FCOS-style anchor-free object detector that combines timm backbones with Feature Pyramid Networks (FPN) and detection heads.

Basic Usage

from autotimm import ObjectDetector, MetricConfig

metrics = [
    MetricConfig(
        name="mAP",
        backend="torchmetrics",
        metric_class="MeanAveragePrecision",
        params={"box_format": "xyxy", "iou_type": "bbox"},
        stages=["val", "test"],
        prog_bar=True,
    ),
]

model = ObjectDetector(
    backbone="resnet50",
    num_classes=80,  # COCO has 80 classes
    metrics=metrics,
    lr=1e-4,
)

Architecture

The ObjectDetector uses the FCOS (Fully Convolutional One-Stage) architecture:

  1. Backbone: Any timm model extracts multi-scale features
  2. FPN (Feature Pyramid Network): Builds pyramid levels P3-P7
  3. Detection Head: Predicts class, bounding box, and centerness for each location
  4. NMS: Non-Maximum Suppression filters overlapping detections

Backbone Selection

Any timm backbone works for object detection.

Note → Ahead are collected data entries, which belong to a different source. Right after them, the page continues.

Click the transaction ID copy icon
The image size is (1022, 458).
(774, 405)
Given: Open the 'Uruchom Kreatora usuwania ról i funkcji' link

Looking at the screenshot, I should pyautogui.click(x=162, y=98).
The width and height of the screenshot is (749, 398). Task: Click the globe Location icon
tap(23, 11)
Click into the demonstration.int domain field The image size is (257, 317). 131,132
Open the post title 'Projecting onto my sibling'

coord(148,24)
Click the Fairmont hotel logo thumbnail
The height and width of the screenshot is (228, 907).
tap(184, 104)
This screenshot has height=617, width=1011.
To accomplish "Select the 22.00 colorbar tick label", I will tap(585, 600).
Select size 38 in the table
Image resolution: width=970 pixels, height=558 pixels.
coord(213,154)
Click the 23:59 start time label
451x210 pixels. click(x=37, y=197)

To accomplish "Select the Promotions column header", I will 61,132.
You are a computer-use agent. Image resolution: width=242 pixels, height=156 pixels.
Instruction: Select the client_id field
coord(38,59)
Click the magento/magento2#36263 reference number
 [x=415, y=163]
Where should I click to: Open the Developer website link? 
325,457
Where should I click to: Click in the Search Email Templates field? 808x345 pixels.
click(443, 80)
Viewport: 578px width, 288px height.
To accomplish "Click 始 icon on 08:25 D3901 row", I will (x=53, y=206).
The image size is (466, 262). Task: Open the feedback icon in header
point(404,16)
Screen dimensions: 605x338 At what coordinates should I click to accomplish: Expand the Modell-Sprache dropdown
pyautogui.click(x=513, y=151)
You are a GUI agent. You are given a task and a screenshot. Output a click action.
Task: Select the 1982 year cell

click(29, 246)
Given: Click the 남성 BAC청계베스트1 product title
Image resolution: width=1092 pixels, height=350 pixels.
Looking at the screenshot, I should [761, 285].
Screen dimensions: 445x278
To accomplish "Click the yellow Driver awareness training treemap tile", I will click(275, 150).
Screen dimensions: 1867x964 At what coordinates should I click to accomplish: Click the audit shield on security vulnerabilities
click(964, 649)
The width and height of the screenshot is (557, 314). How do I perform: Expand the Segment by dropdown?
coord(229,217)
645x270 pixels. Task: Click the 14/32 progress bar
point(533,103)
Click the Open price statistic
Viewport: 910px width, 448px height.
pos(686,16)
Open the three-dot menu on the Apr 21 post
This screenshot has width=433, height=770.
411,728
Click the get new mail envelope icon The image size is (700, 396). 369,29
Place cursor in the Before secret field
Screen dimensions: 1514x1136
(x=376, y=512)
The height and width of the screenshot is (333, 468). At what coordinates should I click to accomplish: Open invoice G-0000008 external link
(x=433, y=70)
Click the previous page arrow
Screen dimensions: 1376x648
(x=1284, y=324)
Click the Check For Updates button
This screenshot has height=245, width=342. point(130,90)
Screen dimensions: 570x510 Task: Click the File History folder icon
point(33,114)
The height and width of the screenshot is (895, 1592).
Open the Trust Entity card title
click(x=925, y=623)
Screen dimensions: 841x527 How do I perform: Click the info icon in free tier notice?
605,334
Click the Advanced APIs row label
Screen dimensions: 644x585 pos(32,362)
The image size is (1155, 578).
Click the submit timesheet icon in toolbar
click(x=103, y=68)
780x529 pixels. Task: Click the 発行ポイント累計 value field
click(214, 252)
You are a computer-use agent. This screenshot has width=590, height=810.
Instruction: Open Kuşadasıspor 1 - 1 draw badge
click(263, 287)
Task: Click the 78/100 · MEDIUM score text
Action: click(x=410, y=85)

Popular choices:

CNN Backbones

Backbone Speed Accuracy Use Case
resnet18 Fast Good Quick experiments
resnet50 Medium Better Standard baseline
efficientnet_b3 Medium Better Efficiency
convnext_tiny Medium Best Modern CNN
resnet101 Slow Best High accuracy

Transformer Backbones

Backbone Speed Accuracy Memory Use Case
swin_tiny_patch4_window7_224 Fast Good Medium Balanced performance
swin_small_patch4_window7_224 Medium Better Medium Production use
swin_base_patch4_window7_224 Medium Best High Maximum accuracy
vit_base_patch16_224 Slow Best High Research
deit_base_patch16_224 Slow Best High Limited data
# CNN backbones
model = ObjectDetector(backbone="resnet18", num_classes=80, metrics=metrics)
model = ObjectDetector(backbone="efficientnet_b3", num_classes=80, metrics=metrics)
model = ObjectDetector(backbone="convnext_tiny", num_classes=80, metrics=metrics)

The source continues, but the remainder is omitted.